Este castigo ante todos, hizo que sus seguidores se arrepintieran y se volvieran al Señor, dando fin así a la iniquidad promulgada por satanás, usando a Korihor como vehículo humano. Pero su maldición no fue quitada; lo echaron y andaba de casa en casa, mendigando sus alimentos mientras formaba parte, sin arrepentirse, de un grupo afín: los zoramitas, hasta que un día fue pisoteado por estos hasta la muerte.

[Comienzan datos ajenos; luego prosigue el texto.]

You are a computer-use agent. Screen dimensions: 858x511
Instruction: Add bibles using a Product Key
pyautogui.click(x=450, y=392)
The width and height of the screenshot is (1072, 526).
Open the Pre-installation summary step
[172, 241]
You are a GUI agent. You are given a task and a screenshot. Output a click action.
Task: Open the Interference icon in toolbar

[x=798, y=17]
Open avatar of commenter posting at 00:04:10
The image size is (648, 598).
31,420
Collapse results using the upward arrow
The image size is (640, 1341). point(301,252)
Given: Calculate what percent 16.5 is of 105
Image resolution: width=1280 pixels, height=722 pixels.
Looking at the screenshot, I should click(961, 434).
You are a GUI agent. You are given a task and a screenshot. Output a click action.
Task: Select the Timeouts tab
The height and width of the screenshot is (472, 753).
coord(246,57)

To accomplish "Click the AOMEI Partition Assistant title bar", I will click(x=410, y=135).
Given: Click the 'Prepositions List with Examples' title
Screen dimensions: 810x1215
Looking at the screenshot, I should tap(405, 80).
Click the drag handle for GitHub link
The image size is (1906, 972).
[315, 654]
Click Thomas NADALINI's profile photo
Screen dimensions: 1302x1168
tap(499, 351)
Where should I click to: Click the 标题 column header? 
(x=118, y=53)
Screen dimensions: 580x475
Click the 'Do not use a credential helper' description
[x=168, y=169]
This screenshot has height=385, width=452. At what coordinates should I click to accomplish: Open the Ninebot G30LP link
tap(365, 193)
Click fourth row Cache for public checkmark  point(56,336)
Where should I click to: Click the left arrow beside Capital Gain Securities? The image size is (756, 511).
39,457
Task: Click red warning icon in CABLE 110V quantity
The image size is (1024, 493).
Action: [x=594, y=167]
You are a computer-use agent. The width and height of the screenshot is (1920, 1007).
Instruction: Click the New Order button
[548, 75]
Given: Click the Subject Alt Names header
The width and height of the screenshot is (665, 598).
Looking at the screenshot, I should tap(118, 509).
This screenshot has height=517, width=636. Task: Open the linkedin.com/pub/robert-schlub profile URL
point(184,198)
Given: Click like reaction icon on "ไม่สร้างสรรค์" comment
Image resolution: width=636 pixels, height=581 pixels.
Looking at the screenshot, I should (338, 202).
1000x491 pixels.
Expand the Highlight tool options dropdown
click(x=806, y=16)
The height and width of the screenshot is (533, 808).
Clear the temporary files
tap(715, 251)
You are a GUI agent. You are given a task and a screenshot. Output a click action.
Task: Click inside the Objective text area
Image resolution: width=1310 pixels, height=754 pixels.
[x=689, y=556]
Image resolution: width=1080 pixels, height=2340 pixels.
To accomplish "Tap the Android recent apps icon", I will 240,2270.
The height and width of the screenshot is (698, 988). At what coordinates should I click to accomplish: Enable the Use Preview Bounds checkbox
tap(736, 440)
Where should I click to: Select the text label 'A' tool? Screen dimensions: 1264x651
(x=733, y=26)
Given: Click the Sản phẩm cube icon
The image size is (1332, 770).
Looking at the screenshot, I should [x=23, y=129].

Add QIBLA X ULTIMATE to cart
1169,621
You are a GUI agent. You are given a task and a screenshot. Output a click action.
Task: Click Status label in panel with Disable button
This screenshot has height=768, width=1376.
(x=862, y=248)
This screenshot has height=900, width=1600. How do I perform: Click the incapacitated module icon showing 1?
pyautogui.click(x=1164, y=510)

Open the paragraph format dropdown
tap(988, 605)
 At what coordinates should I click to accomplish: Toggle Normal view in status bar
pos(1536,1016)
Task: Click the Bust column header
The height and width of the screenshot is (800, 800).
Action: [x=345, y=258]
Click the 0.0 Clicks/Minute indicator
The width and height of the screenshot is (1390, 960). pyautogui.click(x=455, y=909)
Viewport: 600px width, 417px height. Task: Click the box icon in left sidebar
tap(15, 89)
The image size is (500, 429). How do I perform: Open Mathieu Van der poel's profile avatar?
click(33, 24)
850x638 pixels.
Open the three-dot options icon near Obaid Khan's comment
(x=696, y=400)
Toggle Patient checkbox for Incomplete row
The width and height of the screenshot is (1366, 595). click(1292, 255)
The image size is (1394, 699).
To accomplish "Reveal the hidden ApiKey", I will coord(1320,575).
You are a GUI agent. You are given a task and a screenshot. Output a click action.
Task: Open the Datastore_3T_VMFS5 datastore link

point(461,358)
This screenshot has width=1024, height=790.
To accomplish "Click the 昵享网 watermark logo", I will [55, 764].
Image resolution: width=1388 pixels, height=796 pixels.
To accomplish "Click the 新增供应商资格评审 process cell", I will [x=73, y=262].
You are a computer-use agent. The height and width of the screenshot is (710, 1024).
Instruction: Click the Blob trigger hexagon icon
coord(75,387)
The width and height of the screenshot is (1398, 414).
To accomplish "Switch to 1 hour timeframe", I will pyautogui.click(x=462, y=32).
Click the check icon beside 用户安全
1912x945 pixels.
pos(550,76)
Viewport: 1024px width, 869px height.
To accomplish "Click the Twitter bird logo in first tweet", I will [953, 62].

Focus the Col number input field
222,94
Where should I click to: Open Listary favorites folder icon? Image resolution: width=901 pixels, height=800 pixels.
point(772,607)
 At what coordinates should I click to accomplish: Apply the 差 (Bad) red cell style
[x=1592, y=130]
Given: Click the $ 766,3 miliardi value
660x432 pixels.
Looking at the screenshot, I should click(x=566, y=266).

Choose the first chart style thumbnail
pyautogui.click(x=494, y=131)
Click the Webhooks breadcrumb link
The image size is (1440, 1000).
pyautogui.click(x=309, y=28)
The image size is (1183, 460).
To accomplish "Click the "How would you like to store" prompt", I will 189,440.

Todo aquel que se esfuerce en pervertir las vías del Señor morirá naciendo al sufrimiento espiritual, pues su espíritu no podrá ir hacia aquel a quien negó y será acogido por satanás; el diablo no amparará a sus hijos (seguidores) en el postrer día, sino que les impele aceleradamente hacia el infierno. Y allí les dará su finiquito, entre llamas, llanto, mucho dolor, y crujir de dientes. Y testimonio que es un sitio real; lo visité el 13/11/2011.

Por eso hay ateísmo en el mundo: por preferir escuchar los susurros y razonamientos de satanás en lugar de oír y seguir el Evangelio de Cristo.